TASK –
When the string "computer" is part of a line below, that line should be copied.

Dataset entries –
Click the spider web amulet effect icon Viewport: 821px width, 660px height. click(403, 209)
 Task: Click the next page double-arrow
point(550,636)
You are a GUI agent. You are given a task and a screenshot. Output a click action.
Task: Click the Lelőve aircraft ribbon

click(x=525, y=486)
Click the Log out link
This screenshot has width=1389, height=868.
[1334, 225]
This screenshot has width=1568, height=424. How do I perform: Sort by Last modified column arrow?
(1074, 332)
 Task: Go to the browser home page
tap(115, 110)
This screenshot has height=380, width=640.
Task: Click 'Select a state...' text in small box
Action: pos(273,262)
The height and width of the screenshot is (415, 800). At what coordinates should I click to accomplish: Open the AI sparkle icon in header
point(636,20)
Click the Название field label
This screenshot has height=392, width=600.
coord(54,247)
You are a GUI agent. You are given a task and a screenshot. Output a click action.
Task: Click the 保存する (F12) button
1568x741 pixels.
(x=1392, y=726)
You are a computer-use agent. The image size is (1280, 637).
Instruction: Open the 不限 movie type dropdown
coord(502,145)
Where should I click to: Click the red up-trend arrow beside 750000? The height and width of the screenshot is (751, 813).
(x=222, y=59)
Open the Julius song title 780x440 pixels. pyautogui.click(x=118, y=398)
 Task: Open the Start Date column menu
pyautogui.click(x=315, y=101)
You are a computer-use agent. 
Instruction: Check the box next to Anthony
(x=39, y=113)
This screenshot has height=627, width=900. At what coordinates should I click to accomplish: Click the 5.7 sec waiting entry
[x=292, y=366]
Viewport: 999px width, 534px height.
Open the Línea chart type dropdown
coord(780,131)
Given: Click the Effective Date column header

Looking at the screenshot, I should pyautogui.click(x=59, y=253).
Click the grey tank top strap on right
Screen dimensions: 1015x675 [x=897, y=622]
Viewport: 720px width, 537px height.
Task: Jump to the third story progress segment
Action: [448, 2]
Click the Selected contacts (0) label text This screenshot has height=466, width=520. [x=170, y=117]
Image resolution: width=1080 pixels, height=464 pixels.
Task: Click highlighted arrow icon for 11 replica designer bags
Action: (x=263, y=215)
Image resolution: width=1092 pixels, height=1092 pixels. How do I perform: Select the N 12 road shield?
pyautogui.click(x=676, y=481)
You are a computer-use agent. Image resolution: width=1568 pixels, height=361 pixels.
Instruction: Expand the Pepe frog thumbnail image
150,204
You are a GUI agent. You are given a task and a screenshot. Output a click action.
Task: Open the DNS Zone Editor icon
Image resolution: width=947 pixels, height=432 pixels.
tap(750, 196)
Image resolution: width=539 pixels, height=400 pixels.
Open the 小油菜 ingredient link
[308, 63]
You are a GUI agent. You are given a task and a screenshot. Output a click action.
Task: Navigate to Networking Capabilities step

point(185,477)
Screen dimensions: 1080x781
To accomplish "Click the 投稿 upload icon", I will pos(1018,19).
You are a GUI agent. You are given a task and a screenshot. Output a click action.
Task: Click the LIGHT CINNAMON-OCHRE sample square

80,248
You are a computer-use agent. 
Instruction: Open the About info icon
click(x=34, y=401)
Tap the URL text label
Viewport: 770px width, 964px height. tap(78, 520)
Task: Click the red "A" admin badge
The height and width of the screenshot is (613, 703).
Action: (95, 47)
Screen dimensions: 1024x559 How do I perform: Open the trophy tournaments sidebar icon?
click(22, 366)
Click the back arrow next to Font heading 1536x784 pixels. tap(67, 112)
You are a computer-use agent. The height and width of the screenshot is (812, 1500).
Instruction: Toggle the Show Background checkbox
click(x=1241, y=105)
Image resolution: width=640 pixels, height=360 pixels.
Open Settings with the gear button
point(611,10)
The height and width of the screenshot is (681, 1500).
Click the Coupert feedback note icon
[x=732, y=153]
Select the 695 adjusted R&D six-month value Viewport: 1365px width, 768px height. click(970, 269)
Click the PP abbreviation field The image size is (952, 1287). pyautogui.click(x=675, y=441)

RESPONSE TO THE EXERCISE –
You are a computer-use agent. The image size is (1280, 637).
You are a computer-use agent. 
You are a computer-use agent. Image resolution: width=1568 pixels, height=361 pixels.
You are a computer-use agent. 
You are a computer-use agent. The height and width of the screenshot is (812, 1500).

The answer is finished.